> **PASSAGE**
But it wasn’t time to cry yet, because we were just angry at the world and not exactly sad (that would be later; oh, you will see). We had our drinks and stood around talking just like we’ve always done at Daikoku, except this time was different and we didn’t quite know what to do about that.

Finally Massiel suggested that we give Ryou-kun his letter. It was in a big, baby blue manila envelope—the one I had trekked all around Tokyu Hands looking for. He needed a big envelope because we’d made him a present; we took the three songs from his band’s second EP and translated them from Japanese into English. It was HARD, because Japan doesn’t like to use subjects (“What is he talking about? You? Me? The cat?”), and also because apparently Ryou-kun likes to be difficult as we even took some problem lines to our translation teacher who also had no idea what the boy was trying to say. But we did our best.

“This will make us feel better,” Massiel insisted as we crouched under the bar (Grey was also crouching in order to finish a drawing that we couldn’t let any of the Daikoku staff see until she was finished). “Because it’s Ryou-kun.”

“And he’s perfect,” I said. “What did you write in the letter?”

“That we think he’s really talented and one of the kindest people ever, and that whenever we listen to his songs we’ll think of Japan,” she said. “And also, when he plays Tokyo Dome to invite us.”

Because one day that man and his band will make it to Tokyo Dome. They’re already apparently on the Oricon website, which is equivalent to the US Billboard charts. We didn’t know that until he told us, but rest assured that if Japanese people gave hugs we would be climbing over that bar and throwing our arms around him in less than a second.

When he walked by our spot, Massiel called him over and presented the envelope.

“It’s our present to you,” I said, and his face exploded into the most surprised of sparkles.

“For me?” he said, and took the envelope from us. “Can I open it?”

We nodded, because if we’d said anything at that moment it would have been something along the lines of YES RYOU-KUN OPEN IT AND SEE HOW MUCH WE LOVE YOUUUU.

He opened the letter and pulled out the lyric sheets. I told him, as he skimmed them over, that we’d translated the Humanism Portrait EP, and he had the biggest smile on his face.

“Wow,” he said, “I’ll sing it in English next time!”

“Uh,” we said. “Please don’t do that, it sounds much better in Japanese.”

He laughed, then proceeded to take the letter out of the envelope and read it.

As soon as he was done (Japanese people read really fast, as I learned from that night), he looked up at us and thanked us about six times.

Then he looked conflicted.

“Ah, this is bad,” he said, and squeezed his eyes shut. “This is bad!” (Yabai!) “I feel like I’m going to cry….oh no, this is bad. I seriously might cry.”

While my heart was chipping into little pieces, I turned to Massiel. She also looked like she was going to cry.

“But it’s too early,” Ryou-kun said then, and hugged the envelope, lyrics and letter to his chest. “It’s too early to cry.”

“Two more hours,” I said, and pointed to the clock. It was about 9; we were going to leave at 11.

“Yeah, two more hours,” Ryou-kun agreed. Then he gave us one of his perfect grins (we swear they cure the infruenza). “Thank you again!”

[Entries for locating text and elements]
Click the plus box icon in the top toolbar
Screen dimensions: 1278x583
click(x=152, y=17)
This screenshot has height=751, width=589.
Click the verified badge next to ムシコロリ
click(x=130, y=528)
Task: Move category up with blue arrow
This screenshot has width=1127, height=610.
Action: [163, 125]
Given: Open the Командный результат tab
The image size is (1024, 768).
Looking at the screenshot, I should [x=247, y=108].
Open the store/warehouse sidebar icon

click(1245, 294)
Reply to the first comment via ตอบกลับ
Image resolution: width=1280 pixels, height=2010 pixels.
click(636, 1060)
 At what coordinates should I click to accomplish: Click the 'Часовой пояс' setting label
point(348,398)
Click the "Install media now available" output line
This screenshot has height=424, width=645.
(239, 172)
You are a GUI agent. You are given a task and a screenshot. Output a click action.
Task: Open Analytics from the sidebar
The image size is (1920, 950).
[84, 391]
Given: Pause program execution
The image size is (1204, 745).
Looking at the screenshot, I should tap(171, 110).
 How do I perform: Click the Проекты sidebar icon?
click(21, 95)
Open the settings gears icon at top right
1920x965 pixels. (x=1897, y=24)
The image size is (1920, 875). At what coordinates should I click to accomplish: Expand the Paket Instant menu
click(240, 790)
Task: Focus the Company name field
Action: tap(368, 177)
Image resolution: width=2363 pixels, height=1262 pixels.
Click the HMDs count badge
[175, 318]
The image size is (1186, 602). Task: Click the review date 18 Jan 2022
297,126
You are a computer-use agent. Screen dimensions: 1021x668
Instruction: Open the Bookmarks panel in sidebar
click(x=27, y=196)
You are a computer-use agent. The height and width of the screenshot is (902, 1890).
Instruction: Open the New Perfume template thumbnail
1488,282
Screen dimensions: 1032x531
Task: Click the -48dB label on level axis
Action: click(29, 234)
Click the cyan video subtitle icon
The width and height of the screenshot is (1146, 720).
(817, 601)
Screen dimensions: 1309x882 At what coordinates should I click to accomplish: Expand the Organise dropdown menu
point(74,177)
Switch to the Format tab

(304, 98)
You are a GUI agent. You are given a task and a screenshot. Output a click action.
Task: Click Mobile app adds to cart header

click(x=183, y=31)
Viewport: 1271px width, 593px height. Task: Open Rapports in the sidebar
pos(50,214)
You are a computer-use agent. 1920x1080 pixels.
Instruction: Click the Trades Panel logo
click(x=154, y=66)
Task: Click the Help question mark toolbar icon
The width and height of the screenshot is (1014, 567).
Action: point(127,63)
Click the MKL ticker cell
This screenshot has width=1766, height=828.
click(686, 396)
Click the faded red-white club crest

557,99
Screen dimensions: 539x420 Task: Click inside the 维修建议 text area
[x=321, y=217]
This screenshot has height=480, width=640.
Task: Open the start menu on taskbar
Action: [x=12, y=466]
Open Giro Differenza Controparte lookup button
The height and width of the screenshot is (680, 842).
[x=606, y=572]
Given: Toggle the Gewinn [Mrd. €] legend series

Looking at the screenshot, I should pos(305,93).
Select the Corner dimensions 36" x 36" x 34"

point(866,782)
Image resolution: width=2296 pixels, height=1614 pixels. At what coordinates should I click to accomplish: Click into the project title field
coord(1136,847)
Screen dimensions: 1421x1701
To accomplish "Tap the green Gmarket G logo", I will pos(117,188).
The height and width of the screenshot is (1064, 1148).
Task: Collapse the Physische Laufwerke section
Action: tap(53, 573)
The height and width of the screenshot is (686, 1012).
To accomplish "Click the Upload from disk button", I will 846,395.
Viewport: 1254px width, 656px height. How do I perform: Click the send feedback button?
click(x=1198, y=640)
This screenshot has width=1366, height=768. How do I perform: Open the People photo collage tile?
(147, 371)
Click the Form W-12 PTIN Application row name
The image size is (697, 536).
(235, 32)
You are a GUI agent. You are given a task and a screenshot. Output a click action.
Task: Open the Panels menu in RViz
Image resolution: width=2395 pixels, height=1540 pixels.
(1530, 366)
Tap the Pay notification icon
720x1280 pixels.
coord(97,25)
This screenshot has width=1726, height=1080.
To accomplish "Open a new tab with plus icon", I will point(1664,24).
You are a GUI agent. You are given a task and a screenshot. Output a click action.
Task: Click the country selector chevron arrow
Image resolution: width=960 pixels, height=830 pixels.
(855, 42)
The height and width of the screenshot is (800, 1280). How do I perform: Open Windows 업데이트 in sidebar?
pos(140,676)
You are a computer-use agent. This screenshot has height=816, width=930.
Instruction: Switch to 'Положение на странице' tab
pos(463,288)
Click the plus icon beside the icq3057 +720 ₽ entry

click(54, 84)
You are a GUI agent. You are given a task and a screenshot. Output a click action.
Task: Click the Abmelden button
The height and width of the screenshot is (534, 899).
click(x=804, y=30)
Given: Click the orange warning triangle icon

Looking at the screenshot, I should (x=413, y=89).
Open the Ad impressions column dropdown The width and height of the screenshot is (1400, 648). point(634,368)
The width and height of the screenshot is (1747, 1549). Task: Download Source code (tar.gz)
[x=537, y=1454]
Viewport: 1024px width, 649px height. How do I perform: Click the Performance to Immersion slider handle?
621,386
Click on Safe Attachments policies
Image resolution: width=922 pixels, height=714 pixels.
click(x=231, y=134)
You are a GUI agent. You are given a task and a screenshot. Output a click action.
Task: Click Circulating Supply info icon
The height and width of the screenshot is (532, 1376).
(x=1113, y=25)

> **PROBLEMS**
a. In the Daikoku passage, what did the group make for Ryou-kun as a present?
b. Copy out the Daikoku passage, beginning at the words "He opened the" and stopping after "about six times.".
c. Decide whether each statement agrees with the Daikoku passage: (i) The translation teacher could explain the problem lines. (ii) The Oricon website is described as equivalent to the US Billboard charts. (iii) Ryou-kun offered to sing the songs in English next time.

> **RESULTS OF THE EXERCISE**
a. They translated the three songs from his band's second EP from Japanese into English.

b.
He opened the letter and pulled out the lyric sheets. I told him, as he skimmed them over, that we’d translated the Humanism Portrait EP, and he had the biggest smile on his face.

“Wow,” he said, “I’ll sing it in English next time!”

“Uh,” we said. “Please don’t do that, it sounds much better in Japanese.”

He laughed, then proceeded to take the letter out of the envelope and read it.

As soon as he was done (Japanese people read really fast, as I learned from that night), he looked up at us and thanked us about six times.

c.
(i) No: "our translation teacher who also had no idea what the boy was trying to say"
(ii) Yes: "the Oricon website, which is equivalent to the US Billboard charts"
(iii) Yes: "I’ll sing it in English next time!"